Как устроено счастье

«Детей надо любить так, чтобы они об этом не догадывались».

«Я не говорил ей, что люблю ее, потому что думал, что это всегда было и так понятно. Я предпочитаю не говорить, а делать».

«Она призналась, что у нее, оказывается, с ним роман и что он ее очень любит. Вчера она объявила о разводе».

На первый взгляд, между этими тремя высказываниями нет прямой связи. Но каждое из них является звеном одной цепочки событий. Все высказывания принадлежат моему клиенту Артуру; в первом из них он цитировал слова своей мамы, рассказывая о ней. Вторая фраза прозвучала, когда мы с Артуром заговорили об экономии поглаживаний в его отношениях с женой. А третья фраза чуть позже констатировала тот факт, что он, к сожалению, слишком поздно обратился за помощью. Но хотя нынешние его отношения были разрушены, он может влиять на отношения будущие.

Человеческие отношения работают так, что все связанные с обесцениваниями события в нашей жизни являются логическим продолжением исходного обесценивающего события в этой цепи. И поэтому все последующие события так или иначе предрешены, потому что потребность в подтверждении ценности – это то, ради чего и вокруг чего строятся человеческие отношения: если эта потребность удовлетворяется, то отношения в порядке, а если нет – то увы. И мы, к сожалению, обречены вновь и вновь повторять усвоенные ранее шаблоны мышления и поведения в наших отношениях – пока не осознаем, как все это работает, и не остановим их воспроизведение.

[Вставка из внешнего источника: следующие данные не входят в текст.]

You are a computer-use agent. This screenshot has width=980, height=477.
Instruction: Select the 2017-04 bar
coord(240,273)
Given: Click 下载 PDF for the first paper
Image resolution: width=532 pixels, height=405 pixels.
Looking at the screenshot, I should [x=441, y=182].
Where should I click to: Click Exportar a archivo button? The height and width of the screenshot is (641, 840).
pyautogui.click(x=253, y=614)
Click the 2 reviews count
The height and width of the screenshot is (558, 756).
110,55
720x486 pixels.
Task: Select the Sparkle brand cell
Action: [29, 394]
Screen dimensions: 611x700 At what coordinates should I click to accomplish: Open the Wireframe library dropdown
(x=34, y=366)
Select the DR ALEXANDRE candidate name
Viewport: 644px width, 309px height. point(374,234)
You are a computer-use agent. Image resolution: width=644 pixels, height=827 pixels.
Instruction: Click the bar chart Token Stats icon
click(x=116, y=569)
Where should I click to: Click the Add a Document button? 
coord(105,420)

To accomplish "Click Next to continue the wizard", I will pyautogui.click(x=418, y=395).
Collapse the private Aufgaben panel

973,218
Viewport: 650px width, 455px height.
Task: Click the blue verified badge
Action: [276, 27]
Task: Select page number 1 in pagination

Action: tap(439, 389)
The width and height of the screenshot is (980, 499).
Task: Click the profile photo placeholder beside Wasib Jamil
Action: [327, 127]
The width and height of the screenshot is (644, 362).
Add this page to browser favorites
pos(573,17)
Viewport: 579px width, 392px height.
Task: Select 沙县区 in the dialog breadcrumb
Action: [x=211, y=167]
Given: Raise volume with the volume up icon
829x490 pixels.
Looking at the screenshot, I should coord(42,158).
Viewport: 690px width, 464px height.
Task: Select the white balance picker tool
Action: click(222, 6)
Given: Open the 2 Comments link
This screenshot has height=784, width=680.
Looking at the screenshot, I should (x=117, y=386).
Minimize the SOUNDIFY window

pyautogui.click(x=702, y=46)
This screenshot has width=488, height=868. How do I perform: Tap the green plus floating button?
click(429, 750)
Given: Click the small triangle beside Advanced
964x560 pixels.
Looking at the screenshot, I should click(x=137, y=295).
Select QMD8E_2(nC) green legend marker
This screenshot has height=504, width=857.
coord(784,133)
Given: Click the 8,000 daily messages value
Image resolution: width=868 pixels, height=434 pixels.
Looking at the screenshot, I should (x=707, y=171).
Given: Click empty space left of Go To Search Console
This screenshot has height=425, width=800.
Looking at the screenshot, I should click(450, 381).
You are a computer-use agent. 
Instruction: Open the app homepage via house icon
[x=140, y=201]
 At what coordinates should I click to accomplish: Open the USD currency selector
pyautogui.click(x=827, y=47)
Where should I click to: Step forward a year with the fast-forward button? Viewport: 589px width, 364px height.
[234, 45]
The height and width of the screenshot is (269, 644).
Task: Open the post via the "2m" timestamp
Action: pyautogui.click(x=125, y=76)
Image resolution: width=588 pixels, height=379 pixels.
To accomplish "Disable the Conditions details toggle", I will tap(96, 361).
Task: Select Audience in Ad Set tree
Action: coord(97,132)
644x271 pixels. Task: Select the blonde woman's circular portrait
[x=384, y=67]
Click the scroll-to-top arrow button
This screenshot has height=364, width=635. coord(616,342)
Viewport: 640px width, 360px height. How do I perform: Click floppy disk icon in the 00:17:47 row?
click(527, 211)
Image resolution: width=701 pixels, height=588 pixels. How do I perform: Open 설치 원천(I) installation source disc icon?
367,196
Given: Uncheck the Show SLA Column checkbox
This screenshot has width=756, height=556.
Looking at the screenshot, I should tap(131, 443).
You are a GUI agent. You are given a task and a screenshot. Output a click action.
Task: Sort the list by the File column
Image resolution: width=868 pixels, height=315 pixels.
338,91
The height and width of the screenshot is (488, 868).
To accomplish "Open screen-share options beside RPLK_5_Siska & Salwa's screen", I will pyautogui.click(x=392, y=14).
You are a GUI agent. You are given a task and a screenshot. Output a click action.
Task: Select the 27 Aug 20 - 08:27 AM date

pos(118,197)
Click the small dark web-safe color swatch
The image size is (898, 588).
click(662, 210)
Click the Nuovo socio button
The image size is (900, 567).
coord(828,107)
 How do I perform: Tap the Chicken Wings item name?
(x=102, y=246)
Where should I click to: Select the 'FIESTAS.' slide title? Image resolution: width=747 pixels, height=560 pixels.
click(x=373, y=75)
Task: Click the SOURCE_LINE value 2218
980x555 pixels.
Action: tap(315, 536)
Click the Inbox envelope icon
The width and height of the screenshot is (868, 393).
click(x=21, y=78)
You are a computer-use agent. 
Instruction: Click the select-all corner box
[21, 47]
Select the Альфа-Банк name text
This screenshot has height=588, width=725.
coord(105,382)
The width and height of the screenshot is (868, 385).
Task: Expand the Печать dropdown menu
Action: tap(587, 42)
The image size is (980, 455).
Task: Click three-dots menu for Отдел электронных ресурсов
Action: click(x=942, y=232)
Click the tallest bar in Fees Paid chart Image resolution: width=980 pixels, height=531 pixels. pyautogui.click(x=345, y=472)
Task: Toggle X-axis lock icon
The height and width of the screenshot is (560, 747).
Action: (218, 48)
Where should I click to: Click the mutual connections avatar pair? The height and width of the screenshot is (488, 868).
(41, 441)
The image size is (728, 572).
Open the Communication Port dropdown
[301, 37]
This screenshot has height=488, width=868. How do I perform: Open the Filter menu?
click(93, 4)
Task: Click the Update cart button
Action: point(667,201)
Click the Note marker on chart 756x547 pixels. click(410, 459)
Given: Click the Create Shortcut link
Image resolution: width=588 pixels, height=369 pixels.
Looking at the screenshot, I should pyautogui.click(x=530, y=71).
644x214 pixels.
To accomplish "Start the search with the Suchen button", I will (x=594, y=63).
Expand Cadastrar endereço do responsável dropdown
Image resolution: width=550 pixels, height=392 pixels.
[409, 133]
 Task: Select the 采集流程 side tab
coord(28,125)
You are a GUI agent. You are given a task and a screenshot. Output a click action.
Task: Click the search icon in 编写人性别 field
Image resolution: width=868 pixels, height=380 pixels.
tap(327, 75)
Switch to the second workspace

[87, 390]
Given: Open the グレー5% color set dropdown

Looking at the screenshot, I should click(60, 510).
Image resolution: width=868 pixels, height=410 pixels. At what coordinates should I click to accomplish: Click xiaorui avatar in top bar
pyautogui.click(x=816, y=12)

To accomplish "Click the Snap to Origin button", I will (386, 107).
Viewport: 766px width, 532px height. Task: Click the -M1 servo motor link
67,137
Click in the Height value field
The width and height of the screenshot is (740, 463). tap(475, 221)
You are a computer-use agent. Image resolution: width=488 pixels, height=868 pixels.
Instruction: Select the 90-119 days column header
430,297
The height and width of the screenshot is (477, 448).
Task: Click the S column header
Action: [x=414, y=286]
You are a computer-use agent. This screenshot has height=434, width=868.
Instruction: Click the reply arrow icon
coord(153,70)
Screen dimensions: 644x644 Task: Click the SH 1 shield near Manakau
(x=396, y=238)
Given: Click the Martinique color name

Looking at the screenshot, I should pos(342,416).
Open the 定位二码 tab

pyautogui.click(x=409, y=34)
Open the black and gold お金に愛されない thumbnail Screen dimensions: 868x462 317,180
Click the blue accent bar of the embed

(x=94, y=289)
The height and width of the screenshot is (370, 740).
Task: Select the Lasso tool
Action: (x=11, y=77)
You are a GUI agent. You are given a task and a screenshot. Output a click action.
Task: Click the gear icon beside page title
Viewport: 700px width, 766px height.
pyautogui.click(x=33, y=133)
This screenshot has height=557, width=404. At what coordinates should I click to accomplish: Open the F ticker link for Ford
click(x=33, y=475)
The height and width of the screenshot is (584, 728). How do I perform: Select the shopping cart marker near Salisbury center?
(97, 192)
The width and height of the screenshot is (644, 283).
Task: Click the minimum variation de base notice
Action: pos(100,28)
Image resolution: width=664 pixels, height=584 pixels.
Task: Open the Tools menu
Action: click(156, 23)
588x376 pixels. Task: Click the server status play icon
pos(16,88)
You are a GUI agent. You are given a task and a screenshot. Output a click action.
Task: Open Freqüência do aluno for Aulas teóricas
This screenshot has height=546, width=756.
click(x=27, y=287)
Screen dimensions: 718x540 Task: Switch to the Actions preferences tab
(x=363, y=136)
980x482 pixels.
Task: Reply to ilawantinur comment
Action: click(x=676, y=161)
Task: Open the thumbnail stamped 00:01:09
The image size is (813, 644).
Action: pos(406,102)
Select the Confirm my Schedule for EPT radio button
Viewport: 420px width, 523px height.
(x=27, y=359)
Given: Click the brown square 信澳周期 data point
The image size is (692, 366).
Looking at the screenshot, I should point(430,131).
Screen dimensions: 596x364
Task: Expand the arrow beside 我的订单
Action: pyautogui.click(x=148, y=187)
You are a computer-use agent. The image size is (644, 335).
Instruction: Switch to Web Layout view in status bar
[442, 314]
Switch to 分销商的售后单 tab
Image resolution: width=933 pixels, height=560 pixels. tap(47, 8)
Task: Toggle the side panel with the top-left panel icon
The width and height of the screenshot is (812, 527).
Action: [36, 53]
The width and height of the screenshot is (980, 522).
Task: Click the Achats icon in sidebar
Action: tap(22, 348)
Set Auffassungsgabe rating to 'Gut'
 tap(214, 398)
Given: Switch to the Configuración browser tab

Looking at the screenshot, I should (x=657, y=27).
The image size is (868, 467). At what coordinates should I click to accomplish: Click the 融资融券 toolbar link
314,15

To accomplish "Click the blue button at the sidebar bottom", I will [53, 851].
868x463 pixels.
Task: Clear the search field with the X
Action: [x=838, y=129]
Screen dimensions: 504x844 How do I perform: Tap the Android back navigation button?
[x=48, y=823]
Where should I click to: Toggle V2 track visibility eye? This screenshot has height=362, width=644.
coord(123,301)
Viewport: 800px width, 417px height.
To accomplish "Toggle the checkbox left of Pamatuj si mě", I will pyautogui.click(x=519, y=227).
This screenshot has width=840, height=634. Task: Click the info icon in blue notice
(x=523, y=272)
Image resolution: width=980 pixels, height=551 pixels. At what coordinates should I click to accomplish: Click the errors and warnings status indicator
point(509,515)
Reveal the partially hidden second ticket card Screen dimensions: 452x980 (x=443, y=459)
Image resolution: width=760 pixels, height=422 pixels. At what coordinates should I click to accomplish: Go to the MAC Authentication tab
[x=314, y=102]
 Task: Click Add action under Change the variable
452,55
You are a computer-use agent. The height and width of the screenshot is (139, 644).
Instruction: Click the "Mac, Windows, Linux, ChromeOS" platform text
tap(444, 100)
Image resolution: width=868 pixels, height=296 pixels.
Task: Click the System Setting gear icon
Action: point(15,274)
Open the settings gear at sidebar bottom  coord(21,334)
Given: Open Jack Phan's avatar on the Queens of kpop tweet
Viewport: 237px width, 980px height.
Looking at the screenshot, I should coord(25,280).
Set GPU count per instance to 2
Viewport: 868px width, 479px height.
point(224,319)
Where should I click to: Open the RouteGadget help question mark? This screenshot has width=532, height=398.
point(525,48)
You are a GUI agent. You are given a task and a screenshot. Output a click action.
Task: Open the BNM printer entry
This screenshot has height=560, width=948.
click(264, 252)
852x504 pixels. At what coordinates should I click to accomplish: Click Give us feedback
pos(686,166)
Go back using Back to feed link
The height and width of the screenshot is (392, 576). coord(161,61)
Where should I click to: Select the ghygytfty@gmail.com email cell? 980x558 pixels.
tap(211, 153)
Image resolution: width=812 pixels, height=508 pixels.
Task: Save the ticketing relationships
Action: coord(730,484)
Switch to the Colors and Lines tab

Переживаемое нами на первых стадиях влюбленности острое ощущение счастья – это сигнал того, что наша потребность в подтверждении ценности удовлетворена наилучшим способом: ее удовлетворяет тот единственный и неповторимый избранник, чьи поглаживания кажутся нам наиболее желанными. Мечтая о совместном будущем, мы надеемся, что наша потребность будет удовлетворена и в долгосрочной перспективе. Но рано или поздно в отношениях может произойти нечто, что вызовет противоположные чувства и переживания. Как мы уже говорили, чувства и эмоции – своего рода «приборная доска» нашей психики, они как бы «прикручены» к потребностям, чтобы сигнализировать нам о том, в какой степени потребности на данный момент удовлетворены. Если человек вдруг испытывает горечь, боль, отчаяние, разочарование, раздражение, злость или даже ненависть к партнеру, с которым совсем недавно был в таких безоблачных отношениях, – это тревожные сигналы того, что его потребность в подтверждении ценности не удовлетворена. И потому человеку может казаться, что совместное светлое будущее уже невозможно, и у него нет желания инвестировать свои силы в эти отношения. Этот деструктивный процесс приобретает уже свою собственную динамику, и его бывает крайне сложно остановить, снова направив отношения в гармоничное, здоровое русло.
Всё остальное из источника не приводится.